The economy is a premier concern among the electorate, and U.S. economic growth has been stagnating these days. A former president with a strong record of economic success getting on board under a Hillary presidency is a good selling point for the candidate.

But in the same vein, there’s quite a few reasons progressive activists have frequently attacked Bill’s economic legacy, and it’s that for all its merits, the economy under Bill was actually detrimental to a decent amount of Americans. Namely America’s poor affected by his welfare reform policies, and those who lost their jobs to overseas labor through free trade agreements supported and signed off on by Bill.

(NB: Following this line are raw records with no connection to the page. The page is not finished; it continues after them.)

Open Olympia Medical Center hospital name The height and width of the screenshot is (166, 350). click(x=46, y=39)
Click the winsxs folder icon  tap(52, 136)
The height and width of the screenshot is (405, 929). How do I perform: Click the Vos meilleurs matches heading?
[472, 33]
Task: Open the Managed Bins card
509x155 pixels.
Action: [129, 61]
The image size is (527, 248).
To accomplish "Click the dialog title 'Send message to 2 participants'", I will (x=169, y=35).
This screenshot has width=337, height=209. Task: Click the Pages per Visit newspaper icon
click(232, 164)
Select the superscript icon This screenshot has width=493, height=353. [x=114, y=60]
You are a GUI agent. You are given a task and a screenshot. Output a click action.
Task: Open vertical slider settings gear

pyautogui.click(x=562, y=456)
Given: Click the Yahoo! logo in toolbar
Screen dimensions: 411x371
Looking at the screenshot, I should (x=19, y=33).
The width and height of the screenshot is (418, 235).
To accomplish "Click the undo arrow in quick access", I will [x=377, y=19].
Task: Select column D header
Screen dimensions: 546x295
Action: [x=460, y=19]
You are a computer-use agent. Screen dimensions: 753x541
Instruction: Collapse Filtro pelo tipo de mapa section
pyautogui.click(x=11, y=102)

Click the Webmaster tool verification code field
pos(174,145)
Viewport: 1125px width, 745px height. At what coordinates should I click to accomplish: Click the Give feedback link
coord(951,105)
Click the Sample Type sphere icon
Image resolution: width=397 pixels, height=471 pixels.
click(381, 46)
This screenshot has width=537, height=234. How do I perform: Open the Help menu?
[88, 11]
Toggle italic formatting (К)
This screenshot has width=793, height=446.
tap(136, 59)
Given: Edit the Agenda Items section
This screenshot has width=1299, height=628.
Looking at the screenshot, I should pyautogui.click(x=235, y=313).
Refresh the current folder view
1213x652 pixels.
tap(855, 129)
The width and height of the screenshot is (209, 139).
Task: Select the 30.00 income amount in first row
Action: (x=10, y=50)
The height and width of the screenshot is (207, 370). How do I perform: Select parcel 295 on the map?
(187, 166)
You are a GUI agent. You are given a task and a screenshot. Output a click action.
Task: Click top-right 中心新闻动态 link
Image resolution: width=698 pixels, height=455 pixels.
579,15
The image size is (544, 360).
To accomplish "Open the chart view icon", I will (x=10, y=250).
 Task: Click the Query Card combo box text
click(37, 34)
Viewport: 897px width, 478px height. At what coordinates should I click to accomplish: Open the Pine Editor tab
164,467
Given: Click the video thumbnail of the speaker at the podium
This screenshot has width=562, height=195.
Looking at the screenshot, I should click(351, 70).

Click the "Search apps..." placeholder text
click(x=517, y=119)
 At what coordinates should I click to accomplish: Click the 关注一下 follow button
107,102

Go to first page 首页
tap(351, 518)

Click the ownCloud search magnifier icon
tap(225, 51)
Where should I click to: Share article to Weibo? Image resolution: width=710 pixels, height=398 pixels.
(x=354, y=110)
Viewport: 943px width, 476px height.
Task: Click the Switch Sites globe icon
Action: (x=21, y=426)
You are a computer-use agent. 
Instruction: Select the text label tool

The Welfare Reform Act doubled the number of people living on less than $2 a day, according to the Washington Post, mandating work requirements that tended to trap the poor, who were disproportionately single mothers and people of color, in minimum wage and non-union jobs. For her own part, Hillary supported her husband’s welfare reform policies in 1996, when she advocated for it by referring to struggling single mothers as “deadbeats,” “sitting around the house doing nothing.” When asked about her 20-year-old comments by The Nation earlier this year, Clinton declined to comment.

hillary bill clinton
CREDIT: Justin Sullivan/Getty Images

While President, Bill Clinton claimed that NAFTA would “create 200,000 jobs” in its first two years, and a million jobs in five years, but more than 5 million U.S. manufacturing jobs were lost between 1997 and 2014, mostly due to “growing trade deficits with countries that have negotiated trade and investment deals with the United States,” the Huffington Post, citing the Bureau of Labor Statistics, reports.

Further, a trade agreement allowing China to join the World Trade Organization supported by Bill increased the U.S. trade deficit with china to $240 billion between 2001 and 2013, eliminating around 3.2 million U.S. jobs.

Hillary herself leans left, and is certainly the progressive candidate to support as oppose to, say, Donald Trump. But some of her own economic stances, current and historic, remain concerning to some progressives, from her former position on the board of Walmart while it dealt crushing blows to unions and her opposition to increasing the minimum wage for Haitian factory workers to $5 a day as Secretary of State, to her current portrayals of universal healthcare, a $15 minimum wage, and free public college, all policies which would disproportionately benefit poor people of color, as unrealistic.